Shep: What’s my expectation? Five minutes is reasonable but not 7 hours.

Joe: As we’re doing this virtually and communication is instantaneously and we’re all on 24/7, doesn’t that signify that service isn’t great anymore.

Shep: When, you advertise a 24/7 service experience, you need to be there 24/7. If you say, our service hours are 6 AM to 10 PM, whatever time zone, that’s when you need to be there. I’ll use another company AT&T as an example. Now, I have not called AT&T in probably over a year. I use them for my cellular service. But, I know I’ve called them on a Sunday evening with a problem, and it says, “Our typical hours are whatever they are, Monday through Friday, however, if this is an emergency, here’s another number to call.

Am I glad that they gave me that other number because I needed it. I, myself, I was getting ready to leave the country. My phone wasn’t working. I was panicking, on and on. So, they do have a backup plan, and I’m sure that if they’re a good company, I can jump on social media. I could direct message them. I could ask them to help me out and somebody ought to be monitoring that at least 24/7. If you’re going to advertise you’re 24/7, you need to be 24/7, and I think regardless of the type of business you’re in, you need to have quick response times. It’s a bottom line expectation.

Joe: In your training, are there some simple tips that you can give for people to be able to give good service. Is there a starting point?
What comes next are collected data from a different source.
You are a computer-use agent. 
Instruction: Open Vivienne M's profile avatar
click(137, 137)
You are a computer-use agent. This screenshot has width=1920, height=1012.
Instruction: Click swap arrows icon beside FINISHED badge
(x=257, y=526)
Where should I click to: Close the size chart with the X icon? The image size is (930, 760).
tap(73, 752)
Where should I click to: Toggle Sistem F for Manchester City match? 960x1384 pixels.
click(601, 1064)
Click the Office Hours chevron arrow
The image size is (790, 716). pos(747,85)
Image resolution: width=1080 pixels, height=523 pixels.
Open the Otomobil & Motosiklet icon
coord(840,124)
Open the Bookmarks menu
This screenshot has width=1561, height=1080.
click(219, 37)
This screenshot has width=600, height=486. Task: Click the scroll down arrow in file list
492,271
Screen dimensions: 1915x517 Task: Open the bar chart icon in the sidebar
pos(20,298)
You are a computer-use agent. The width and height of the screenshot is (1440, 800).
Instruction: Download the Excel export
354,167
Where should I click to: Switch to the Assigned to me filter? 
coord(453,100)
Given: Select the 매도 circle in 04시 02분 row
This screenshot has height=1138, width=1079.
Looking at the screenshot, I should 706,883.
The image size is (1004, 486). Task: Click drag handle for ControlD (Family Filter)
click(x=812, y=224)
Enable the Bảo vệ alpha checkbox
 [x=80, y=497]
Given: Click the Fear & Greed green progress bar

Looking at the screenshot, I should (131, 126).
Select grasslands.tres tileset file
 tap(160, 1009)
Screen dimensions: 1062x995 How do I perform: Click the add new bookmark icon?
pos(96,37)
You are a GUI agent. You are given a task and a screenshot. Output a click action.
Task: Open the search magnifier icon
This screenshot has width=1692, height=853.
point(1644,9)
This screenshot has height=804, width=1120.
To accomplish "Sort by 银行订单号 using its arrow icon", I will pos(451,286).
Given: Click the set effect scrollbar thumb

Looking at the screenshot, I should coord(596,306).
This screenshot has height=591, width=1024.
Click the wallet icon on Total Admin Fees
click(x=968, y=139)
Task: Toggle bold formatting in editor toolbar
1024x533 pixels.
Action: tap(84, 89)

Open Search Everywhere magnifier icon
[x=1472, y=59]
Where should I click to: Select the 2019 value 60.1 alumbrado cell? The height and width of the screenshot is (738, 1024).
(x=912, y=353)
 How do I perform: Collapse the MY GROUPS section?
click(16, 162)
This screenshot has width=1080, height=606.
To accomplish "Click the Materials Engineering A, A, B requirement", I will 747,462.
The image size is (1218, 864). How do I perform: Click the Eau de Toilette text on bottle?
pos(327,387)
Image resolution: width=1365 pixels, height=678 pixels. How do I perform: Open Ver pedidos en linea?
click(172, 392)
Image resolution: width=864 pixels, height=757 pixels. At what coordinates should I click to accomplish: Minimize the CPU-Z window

Shep: Sure, sure. Okay, so first of all, let’s talk about what customer service is. Number one, it’s not a department. It’s a philosophy that needs to be embraced by everyone. That’s number one. Number two, the easiest simplest way to define what typical customer service is, is about interaction, the interaction that you as a person have with another person. Now, we can get into self-service solutions. We can talk about digital solutions and things that do not involve people, but I’ll argue that people still design those systems that are to be used by people. I want you to think of 2 things, what I just mentioned. Service is a philosophy, not a department. Everybody has a customer. It could be internal, somebody you work with, or external. Number two, it’s all about interactions. What am I doing right now to manage this interaction that will either give that person confidence or if it’s an outside customer, make them happy enough that they’d want to come back and do business with me again, the next time they need whatever it is that I sell. So, those are the 2 things, think about it from a philosophical standpoint that “It is my job, no matter what I do” and number two, “I’m going to manage every interaction to make it positive.”

Joe: You tie culture so much into service, and I see that in your work and that’s what you’re saying is that first and foremost we have to develop a service culture.

Shep: Right, and companies miss this. I think companies and I’m getting ready to talk, I’ve talked to people pretty often about this, but I’m getting ready to propose to a client a big project and they’re only going to train 25% of their entire company, and I say that is a huge mistake. Now, no doubt that the people on the frontline are going to be trained differently than the people that are in a warehouse or in the accounting department or maybe in a marketing department, but everybody has to be on the same page. They’ve got to speak the same language. They’ve got to understand what the company does. And, what’s happening on the inside of a company is felt on the outside. So, if we’re going to talk about customer service for our customers, we need to be treating each other the way we want our customers treated, if not even better.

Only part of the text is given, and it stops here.